What is the state of our equipping assemblies? While we purposely don’t count attendance, it is apparent that fewer people are coming on Sunday mornings, and so evidently there is discontent with our gatherings. I think it comes from several directions:
1. Most of us don’t feel “fed” on a regular weekly basis. There are occasional great mornings when we sense God’s presence, or the teaching is just what we needed to hear, but too often there just isn’t anything that seemed to be for me.
2. There is a fine line between creative novelty and unpredictable confusion. We don’t mind things being different on Sundays, as long as God is in the different thing that happens. Quality is what makes the difference. But too often our assembly has been an amateur hour with an open microphone. So we don’t invite a friend to come with us, because we fear this might be a “dud” week, and we can’t predict that it will be wonderful.
3. Many of us have either lost the vision for why we are gathered on Sundays, or we have never clearly heard what the purpose is. So we keep expecting things to be like all the other churches we have seen, and it keeps not conforming to our expectations. We are polite and accepting for a while, but eventually you have to do what you need.
4. While one of our values is to be multi-ethnic and without a single systematic theology, it is impossible to maintain those relationships (in the flesh). Everything about our culture reinforces narrow demographics, and those are the people who are easiest for us to love. When another group is leading, we are not motivated to join them in their adventure.

I am hopeful, because these are all fixable. So, what do we need? Part of it is that we need to see the vision again, and part of it is that we need to change our current direction.
1. CCiPH has been a grand experiment in a different way of doing ministry. Rather than top-down programmed ministry, it is grassroots discipleship. Our goal is to release people to do ministry. Not to start programs, necessarily (that’s what always comes to mind for Americans), but to make disciples through natural relationships. I have failed to keep that ministry model in front of the church. And at the same time, I think we have gone too far in avoiding any semblance of leadership. However, I see that much more ministry is taking place than we even imagine. Practically every one of us is involved in something significant with others; we just need to see it more clearly.
2. We don’t “feel” fed. That’s not the same as not being equipped for ministry. The overwhelming balance of the New Testament shows us that the times when we grow are the times when we are tested, not the times when a sermon feeds us. So we are best fed when we are in the throes of a ministry over our head. Then we seek out individual tutoring more than group lectures. Again, our model for ministry is designed to provide time for that to happen. The only way for this model of growth to work is to have clear guidance in the process, and that has not happened in an organized fashion.
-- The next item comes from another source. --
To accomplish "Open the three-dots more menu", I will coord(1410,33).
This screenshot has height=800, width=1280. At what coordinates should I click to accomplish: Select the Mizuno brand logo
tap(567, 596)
I have been preoccupied with family, which has been the right balance for a season, but I must be back in the ministry of purposeful discipling and training people.
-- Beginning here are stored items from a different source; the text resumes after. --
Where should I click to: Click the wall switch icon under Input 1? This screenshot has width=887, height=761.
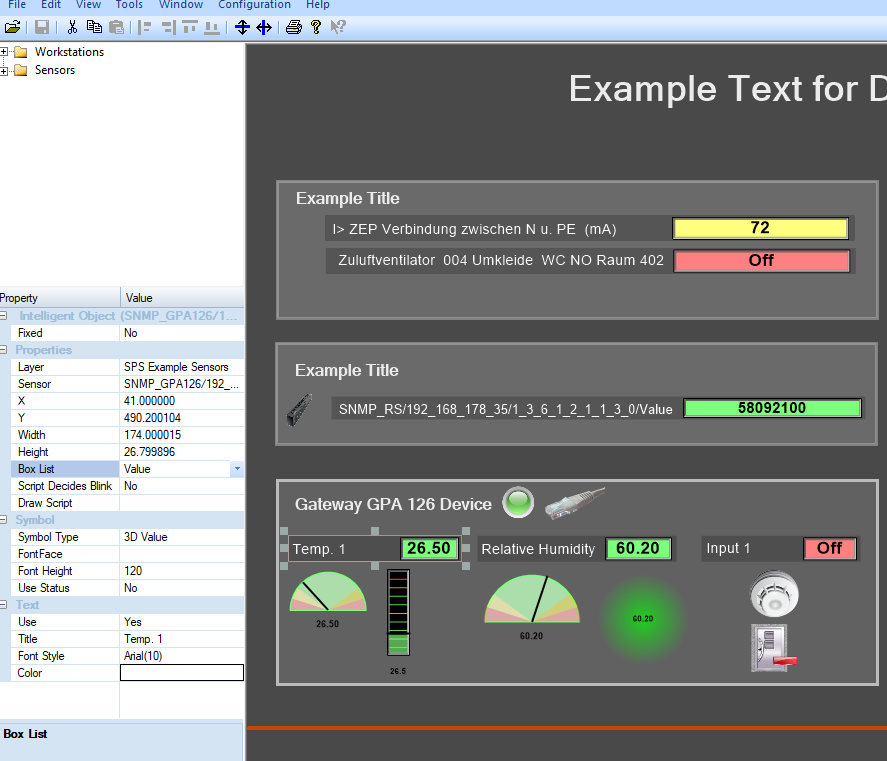coord(773,648)
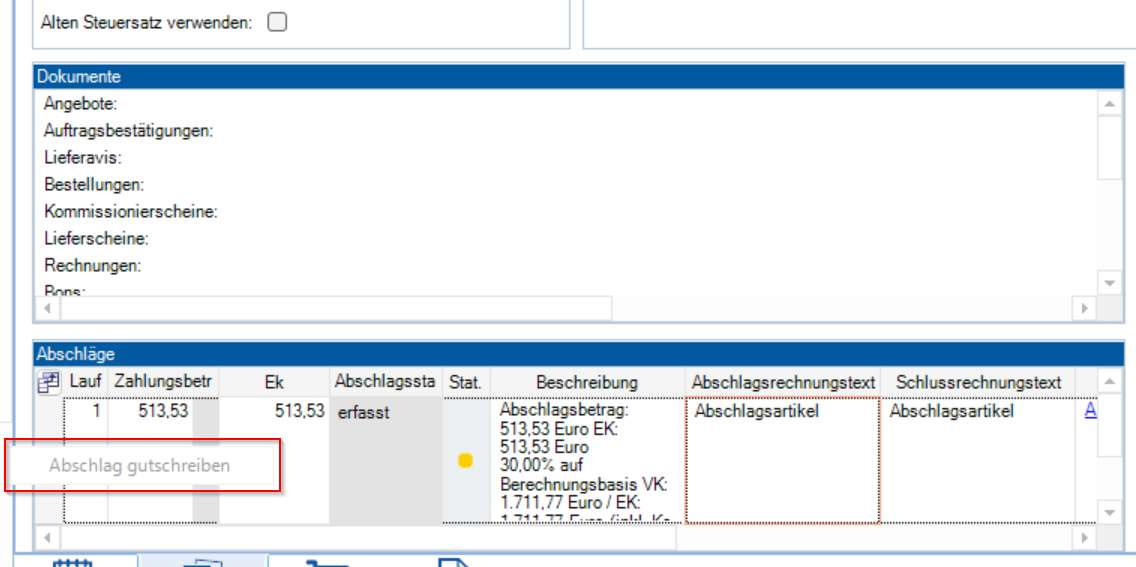The height and width of the screenshot is (567, 1136).
Task: Click the Schlussrechnungstext column header
Action: 978,383
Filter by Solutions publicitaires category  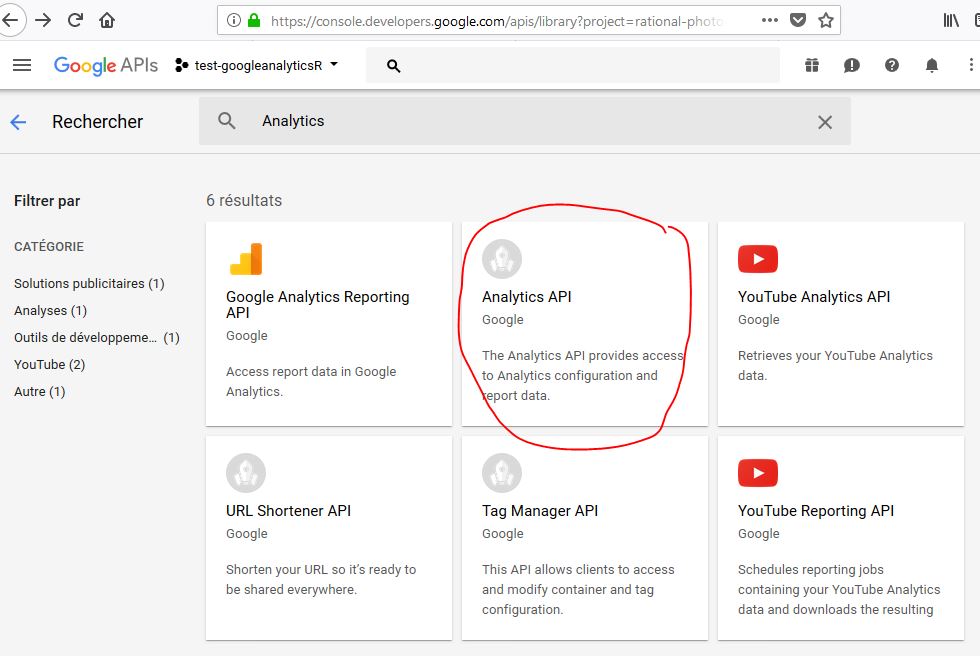89,284
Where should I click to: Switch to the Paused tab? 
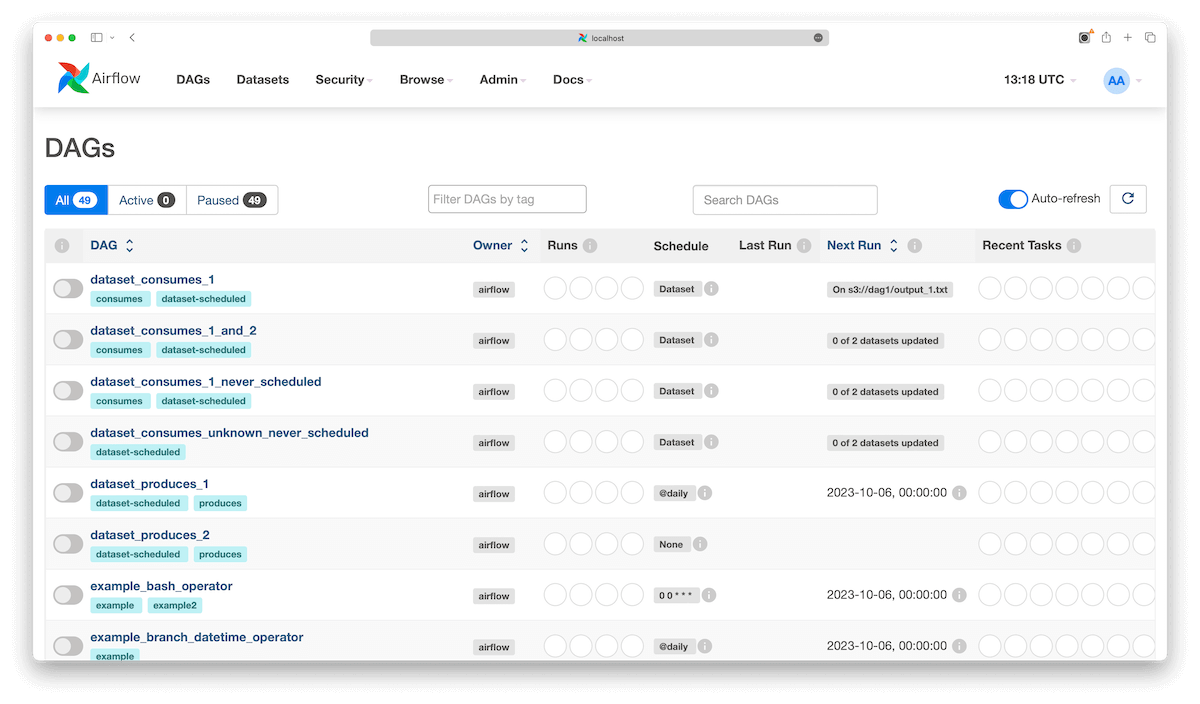click(231, 199)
3. It’s all about relationships, and ultimately that’s all we have. That’s true for the program-centered megachurch, as well. So, how does a church grow? By making new relationships, and we have not done that well. Outreach opportunities are all around us, and yet we are mostly not making new friends with neighborhood kids or Guatemalan brothers and sisters or Price Hill citizens, or perhaps with our own next-door neighbors. Maybe that’s because each of our plates is already full. Maybe it’s because we are lazy, or faithless. We have needed to pray for those outside the building, and we have needed to have a Sunday environment more conducive to new people coming in. So we are going to go back to a slightly more visitor-centered environment in our assemblies.
4. We seem to be capable of loving people who fit our narrow demographics, or even people who live halfway around the world. But maybe we are incapable of loving each other supernaturally. Maybe. And maybe we all need to learn the far-more important lesson of loving people who are different than us. Love is the mark of maturity. What do we need to help make this happen? More equipping, more group ministry, a circle of preaching training and of worship training (partly so that the quality of instruction and music will be stronger, and partly so that more people will share in the knowledge of what we are doing.)
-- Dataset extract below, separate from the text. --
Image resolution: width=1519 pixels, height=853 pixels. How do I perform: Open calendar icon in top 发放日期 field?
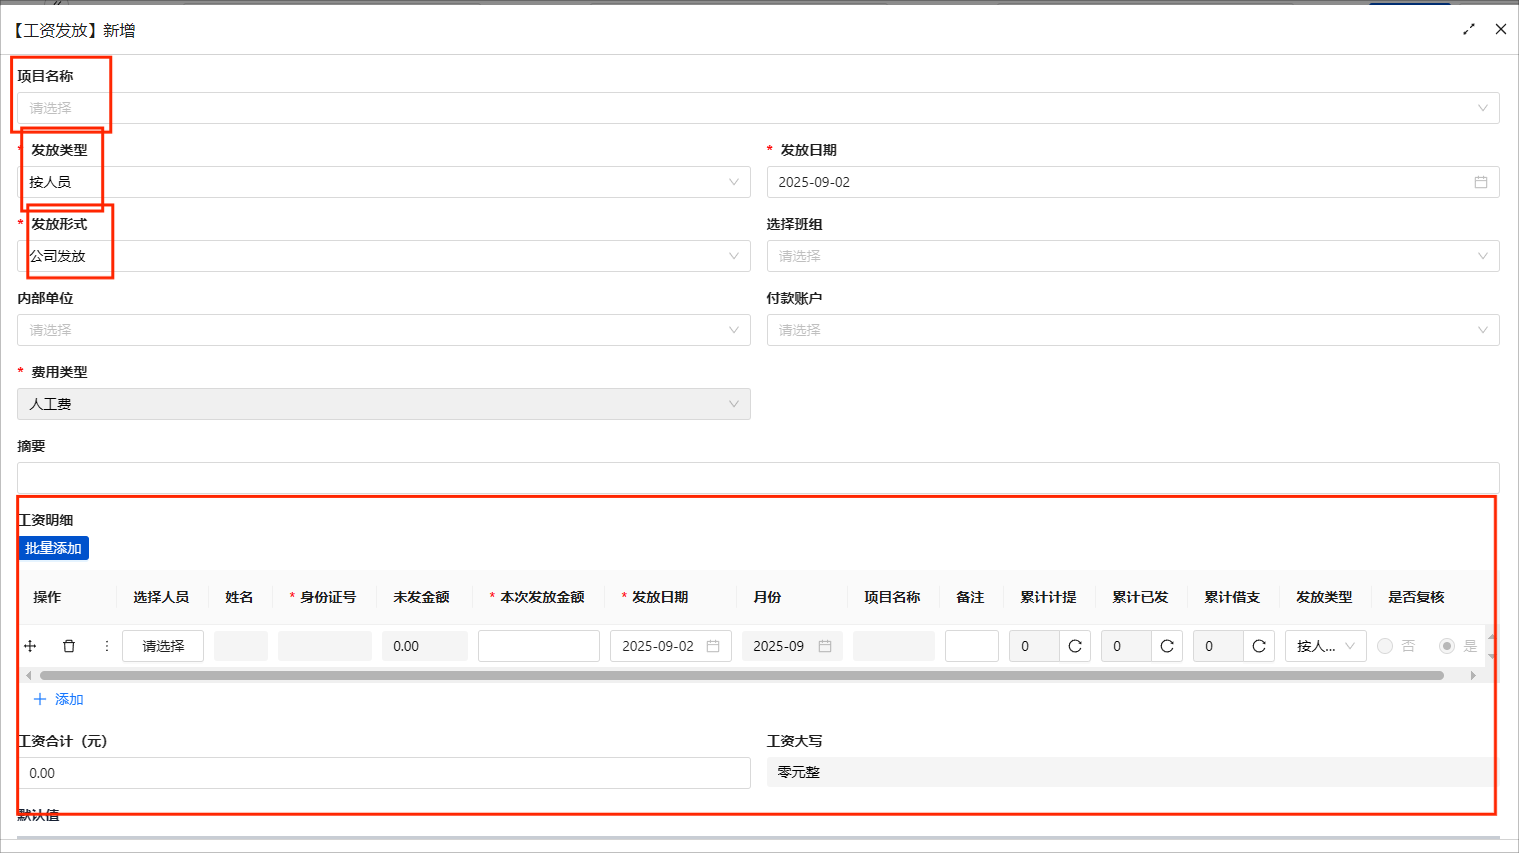tap(1481, 182)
On a purely personal basis, here’s where I am: We started this church with a leadership team, with a base of financial support (to hire staff and pay for building), and with my youngest child being 8 years old. We lost much of our team and immediately lost our financial base, and my family added two more babies. Two years ago I was trying to keep going, not having organizational gifts and being drained to the breaking point. I needed to pull back, which I did. It has been a year and a half now, and I have been so careful to stay out of leadership that I have harmed the church. I think we are lacking in clarification of vision, which is my gift. So, here at the end of my sabbatical, I am taking steps to be back in the saddle, working with Tom Powell to help guide us into what we will look like as a grown-up church.

I believe that good days are ahead for cciph if we can get through this current re-evaluation period and make the right adjustments for the future. These are my thoughts. What do YOU think?